- Provided text
###
How do we increase our self-esteem, and how do raise children with high self-esteem? Many self-help books try to answer questions like these. So, the pursuit of self-esteem is a central preoccupation in our modern culture.
Self-esteem is a popular topic within psychology. Some psychologists believe that self-esteem is a universal human need (see Allport, Baumeister, Maslow, and Rogers).
On one side, psychologists have positive beliefs about high self-esteem and its effects on behavior, on the other side, psychologists argue that the benefits of high self-esteem are small and limited:
“… a recent and extensive review concluded that high self-esteem produces pleasant feelings and enhanced initiative, but does not cause high academic achievement, good job performance, or leadership …” (Crocker & Lora, 2004, p. 2).
The benefits of self-esteem have been the primary foci in the literature, but the pursuit of self-esteem can be destructive as well.
Jennifer Crocker and Lora Park (2004) emphasize the fact that when we become what we want to be, we get satisfied, at least temporarily, but when we fail, we experience many negative emotions such as anxiety and shame.
So, the pursuit of self-esteem can have huge emotional costs. The authors further argue that the pursuit of self-esteem can harm people’s physical health:
“People concerned about how they are perceived and evaluated by others tend to consume more alcohol, smoke, sunbathe, diet excessively, undergo cosmetic surgery, use steroids, drive recklessly, and engage in unsafe sex” (p. 23).
So, other people’s approval of us boosts our self-worth, meaning that we derive value from other people’s judgement of us. OK. That’s all right. But if our self-worth relies too much on other people’s judgment of us, we may experience more negative emotions when we fail to live up to others’ expectations.
Please consider this scenario: If all people lost their ability to show their approval of you, you would be in a very unfortunate situation if your self-worth relied solely on them. You would probably feel insignificant.
Luckily, we derive our self-worth from many sources, e.g. love, friendships, joy and values, and these sources may not have the same mental costs as the pursuit of self-esteem.
That being said, I don’t suggest that we should give up our pursuit of self-esteem as it can motivate us in many circumstances, but I think that the benefits of the pursuit of self-esteem have been overemphasized in the literature.
###
- Exercise data

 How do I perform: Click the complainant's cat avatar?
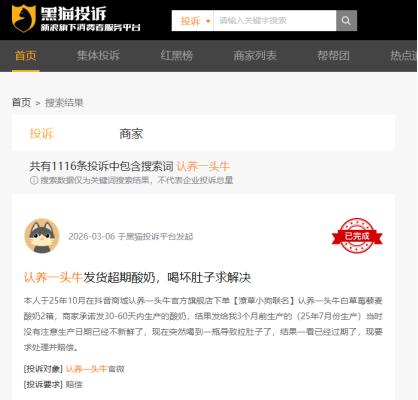click(42, 236)
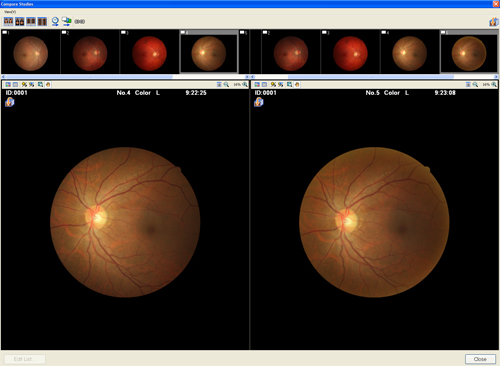Click the left thumbnail strip's right scroll arrow
The height and width of the screenshot is (366, 500).
coord(247,77)
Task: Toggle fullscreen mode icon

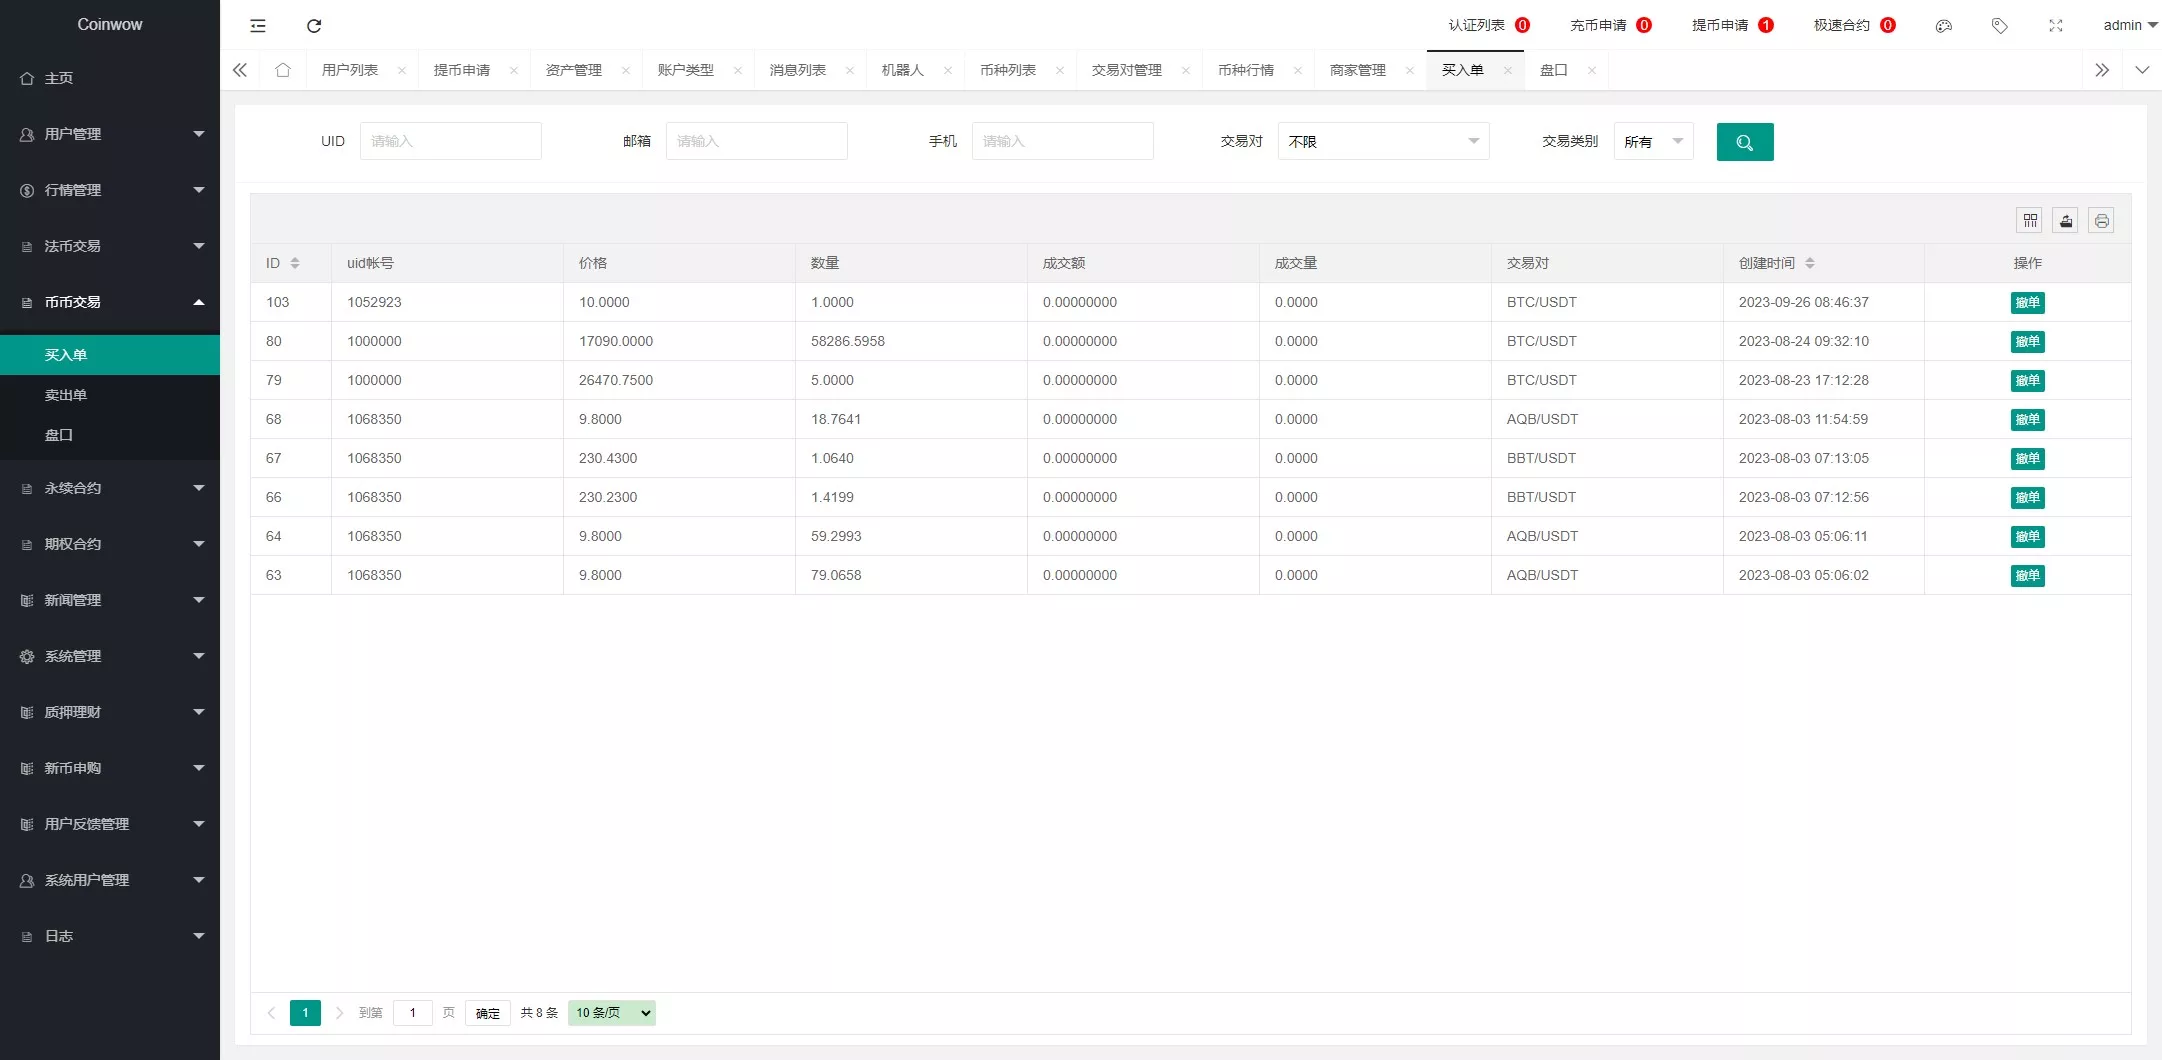Action: (x=2055, y=26)
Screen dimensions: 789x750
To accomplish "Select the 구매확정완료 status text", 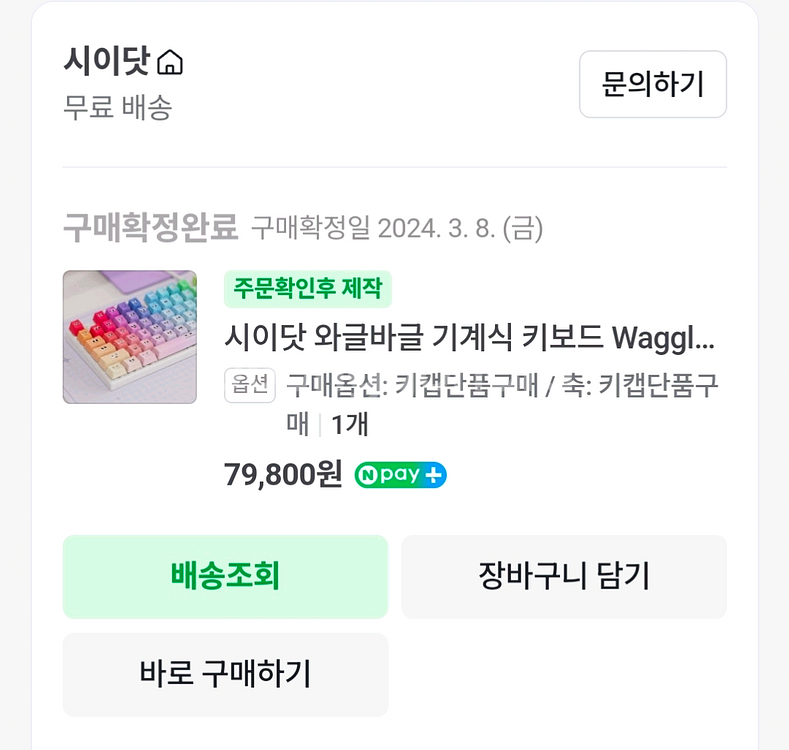I will click(150, 228).
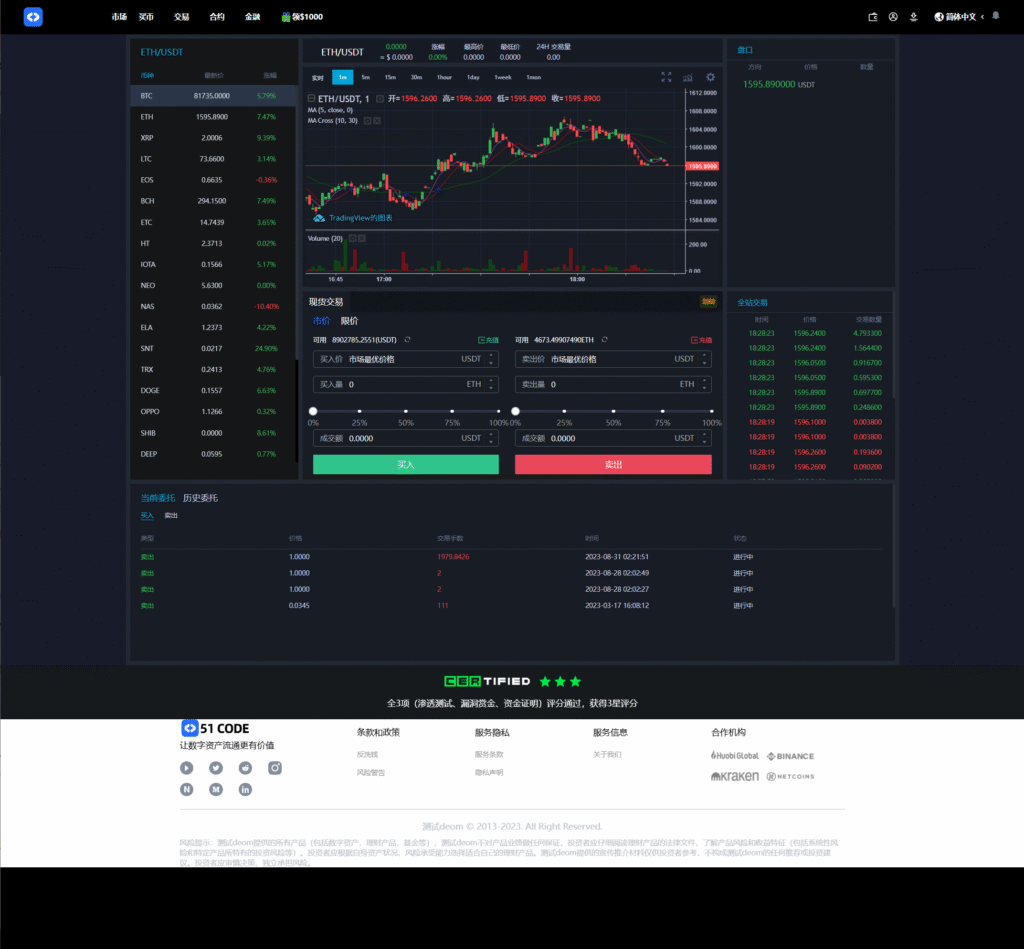Image resolution: width=1024 pixels, height=949 pixels.
Task: Click the green 买入 buy button
Action: pos(405,465)
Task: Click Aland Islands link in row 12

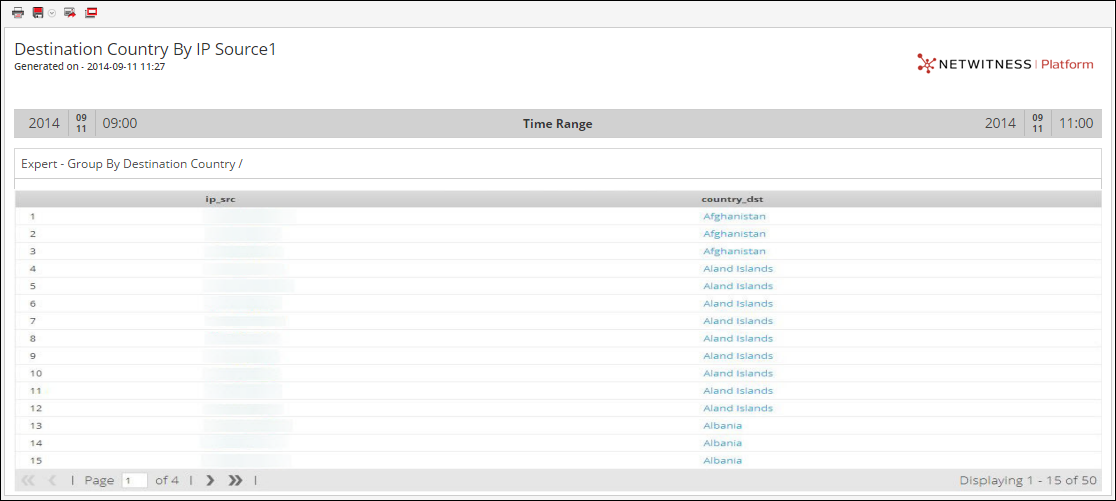Action: pos(738,408)
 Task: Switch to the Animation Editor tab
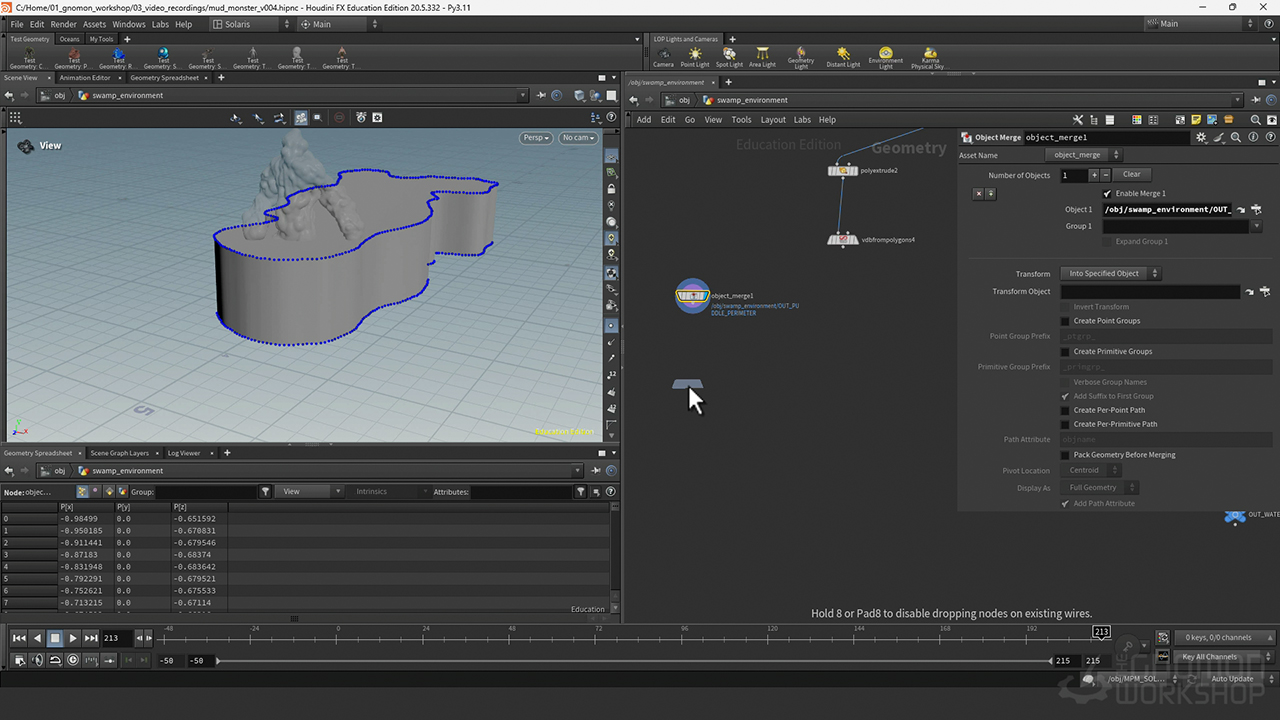(x=85, y=78)
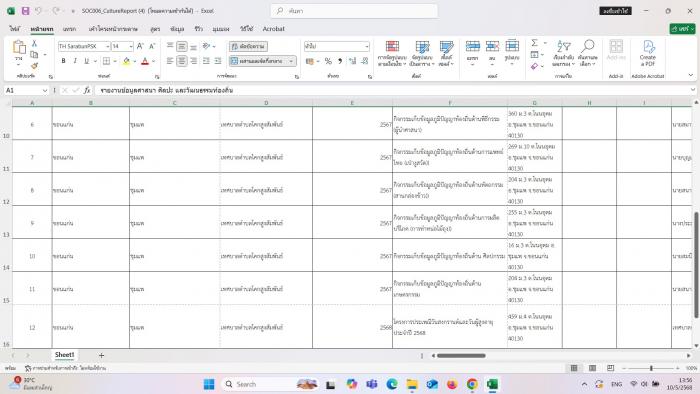Expand the Name Box A1 dropdown
700x394 pixels.
[45, 90]
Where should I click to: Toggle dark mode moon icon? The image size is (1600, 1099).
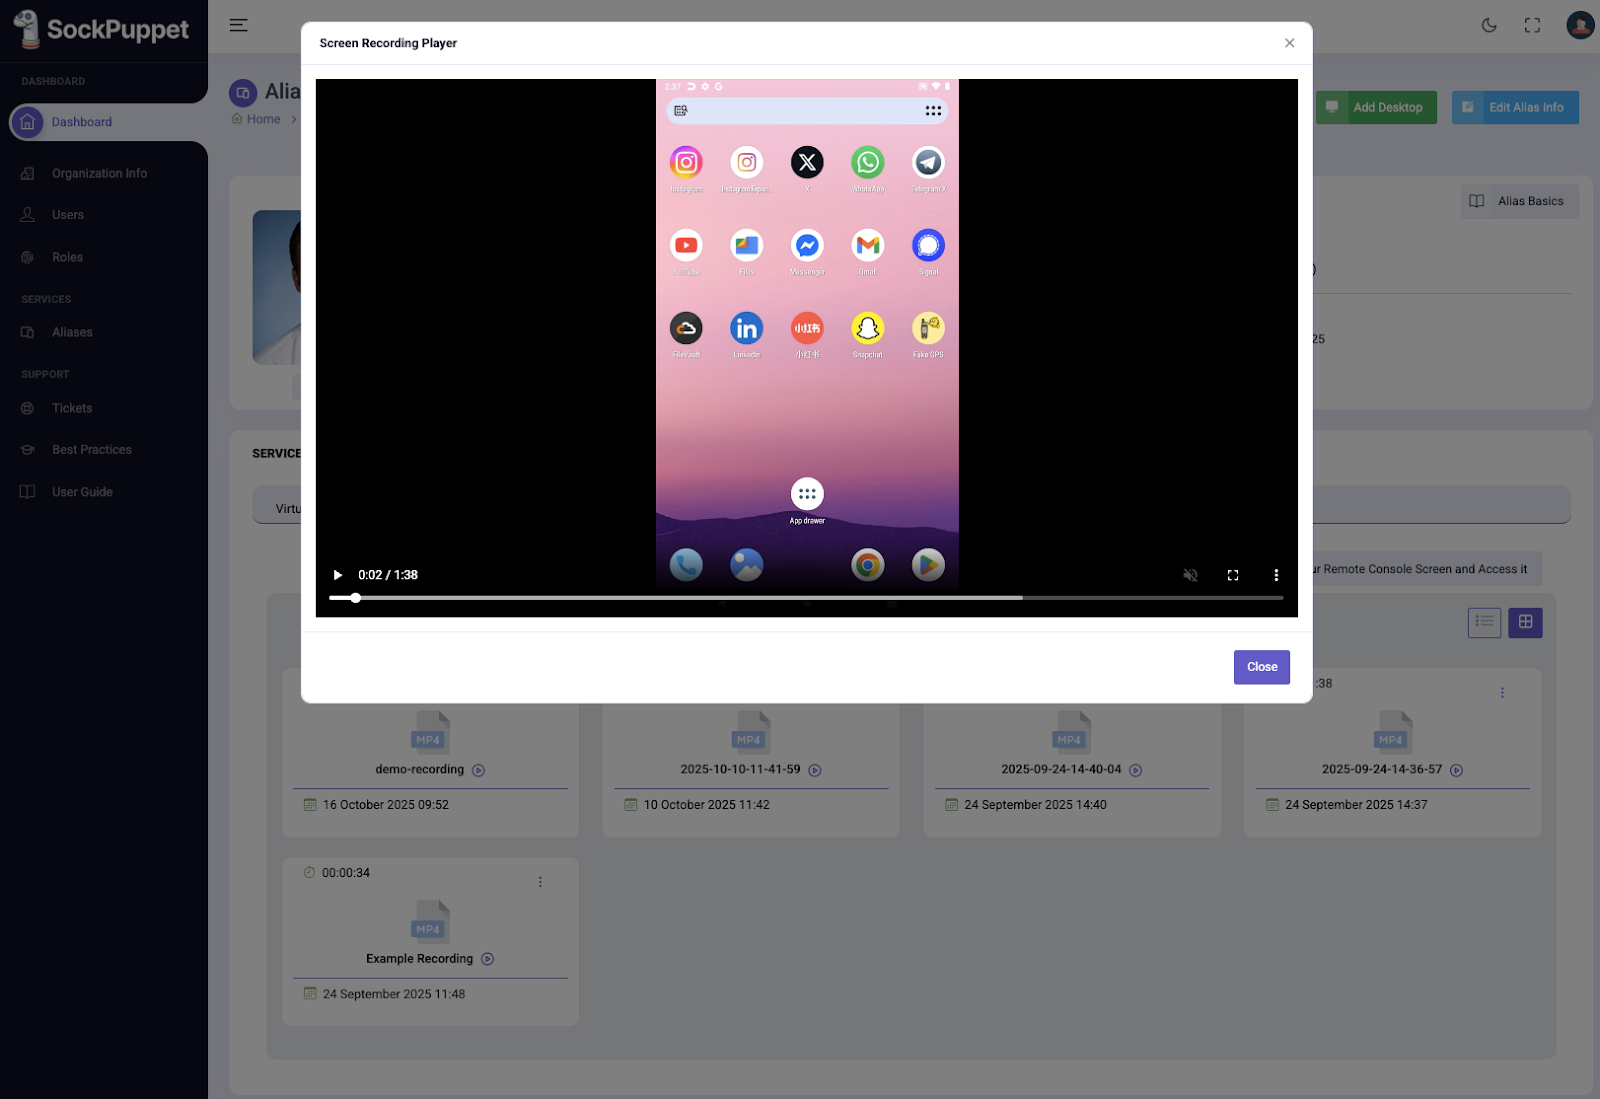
###
- Task prompt
From the text about self-esteem, return the passage between "Self-esteem is a popular" and "2004, p. 2).", inclusive, copied word for word. Rely solely on the text about self-esteem for what is asked.

- Solution to this problem
Self-esteem is a popular topic within psychology. Some psychologists believe that self-esteem is a universal human need (see Allport, Baumeister, Maslow, and Rogers).
On one side, psychologists have positive beliefs about high self-esteem and its effects on behavior, on the other side, psychologists argue that the benefits of high self-esteem are small and limited:
“… a recent and extensive review concluded that high self-esteem produces pleasant feelings and enhanced initiative, but does not cause high academic achievement, good job performance, or leadership …” (Crocker & Lora, 2004, p. 2).